Senator COOK —As the Treasurer said on budget night when introducing the proposal to change employee share acquisition schemes, the purposes of the government's legislation were twofold. The first objective was to stop schemes which in many respects were tax dodges and enabled taxation obligations to be avoided. That is something that all honest taxpayers who meet their full taxation obligations would support. I note Senator Kernot's affirmative nod in that respect, and I know of her many statements of support in that respect. The second purpose was that many of those share acquisition schemes did not contribute to increased productivity or a greater sense of ownership of a company on the part of employees. That was a factor, although not a primary one, that needed to be addressed.

  Senator Kernot has mentioned a list of Australian companies that she believes will have their share ownership schemes adversely affected. I take on board that that is Senator Kernot's view.


Senator Kernot —It's their view too.


Senator COOK —I take on board that that may well be the view at this point of time of a number of those companies, although the language in which that point of view is expressed is more extravagant or more flamboyant than might be the case if one goes to the detail of the argument. Without questioning or criticising that, nonetheless I note the point that it is not something the government necessarily concedes. However, the Treasurer last evening issued a press release on employee share acquisition schemes transitional arrangements and certain superannuation aspects. That may well be the document Senator Kernot is waving around. My eyesight is not so good that I can read the fine print from this distance.


Senator Panizza —Put your glasses on!


Senator COOK —I do not think any optician manufactures a pair of glasses that would enable me to read the fine print from this distance. If such spectacles exist, I would be interested in them. The press release sets forth a series of proposals the Treasurer is prepared to invoke as transitional arrangements, which may go to the amelioration of the concerns of some of those companies.

  Obviously, the objectives for which we have announced these measures relate to the principal objective of the government—that is, to ensure that employee share acquisition schemes are not used as a tax dodge. Ideally, in a perfect world, they should contribute to a greater sense of ownership and fulfilment by employees. They are the intentions of the government. At this stage, if there are other views the government is prepared, as usual, to listen to them.


Senator KERNOT —Mr President, I ask a supplementary question. The transitional arrangements deal only with shareholders' decisions between April 1994 and May 1994. Therefore, the question remains: what will happen to those after 10 May 1994? How will the government decide on these competing principles in terms of the importance of employee share ownership—the importance of cracking down on tax avoidance but not wanting one to impact on the other adversely?
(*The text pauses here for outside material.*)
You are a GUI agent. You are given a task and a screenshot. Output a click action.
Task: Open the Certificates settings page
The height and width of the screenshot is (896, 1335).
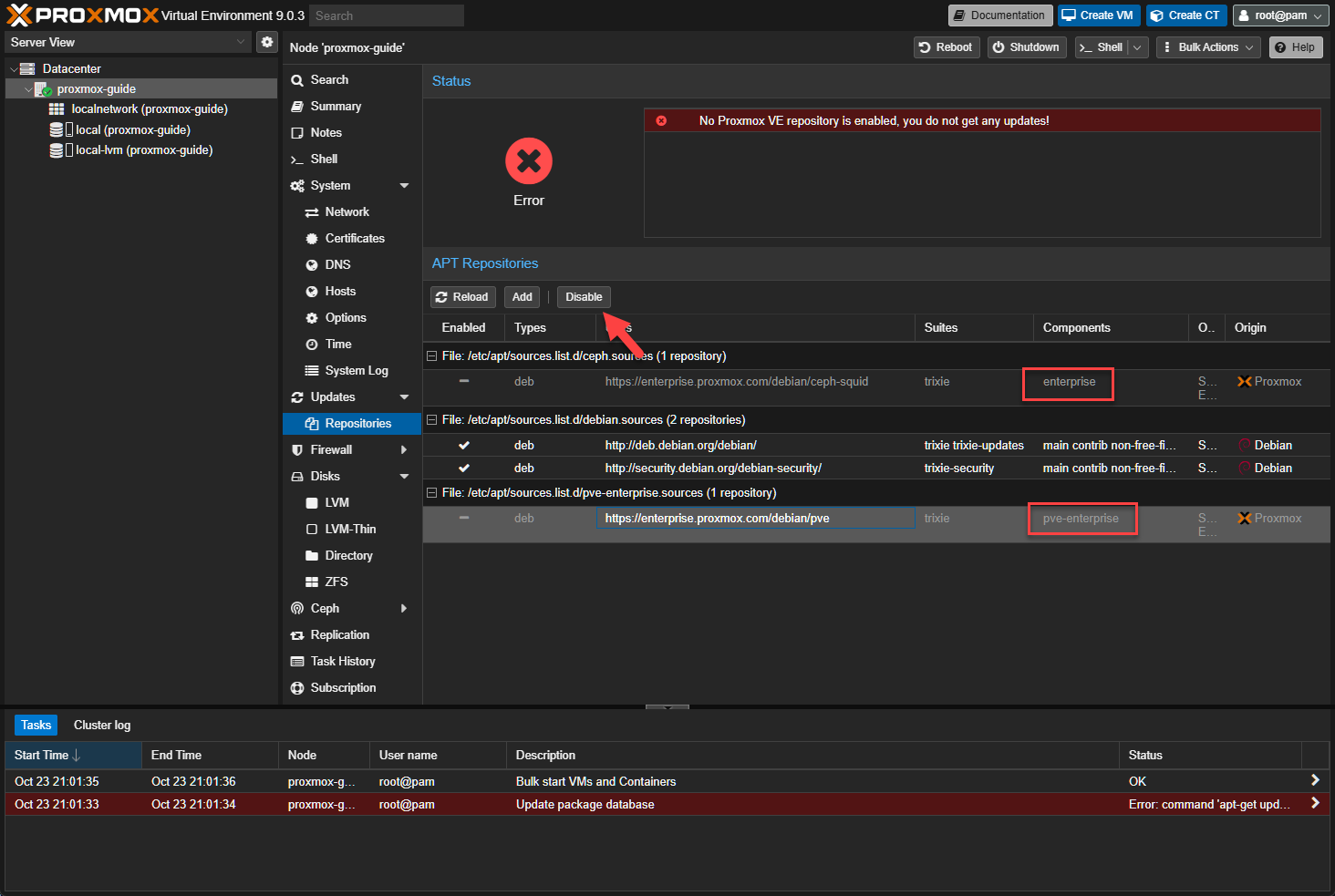[x=354, y=238]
Can one have both?


Senator COOK —Tax law is riddled with the conundrum: how does one achieve fair taxing obligations without injuring collaterally innocent parties or innocent objectives? It is the government's view that both are obtainable.


Senator Kernot —What is more important to you?
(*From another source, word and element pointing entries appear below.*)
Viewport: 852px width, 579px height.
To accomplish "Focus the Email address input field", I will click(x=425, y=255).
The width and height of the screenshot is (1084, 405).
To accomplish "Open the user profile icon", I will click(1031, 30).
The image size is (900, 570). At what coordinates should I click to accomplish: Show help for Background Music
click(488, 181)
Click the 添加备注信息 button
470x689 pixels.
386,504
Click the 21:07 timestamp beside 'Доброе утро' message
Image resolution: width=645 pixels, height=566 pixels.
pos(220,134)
Senator COOK —Both are important. While it is the principal responsibility of the government to ensure that the tax base is fair and fairly implemented, obviously one would have to have regard to the social purpose of these schemes. That is the reason why the Treasurer in his budget night statement paid attention to whether they genuinely help productivity and go to a sense of employee ownership.


Senator Kernot —Do you think they do?


Senator COOK —In this answer I cannot enter into a question by question debate with Senator Kernot, but I will draw her question to the attention of the Treasurer. I will seek from him any further details that he may be able to supply and hope some time today to obtain an answer for Senator Kernot.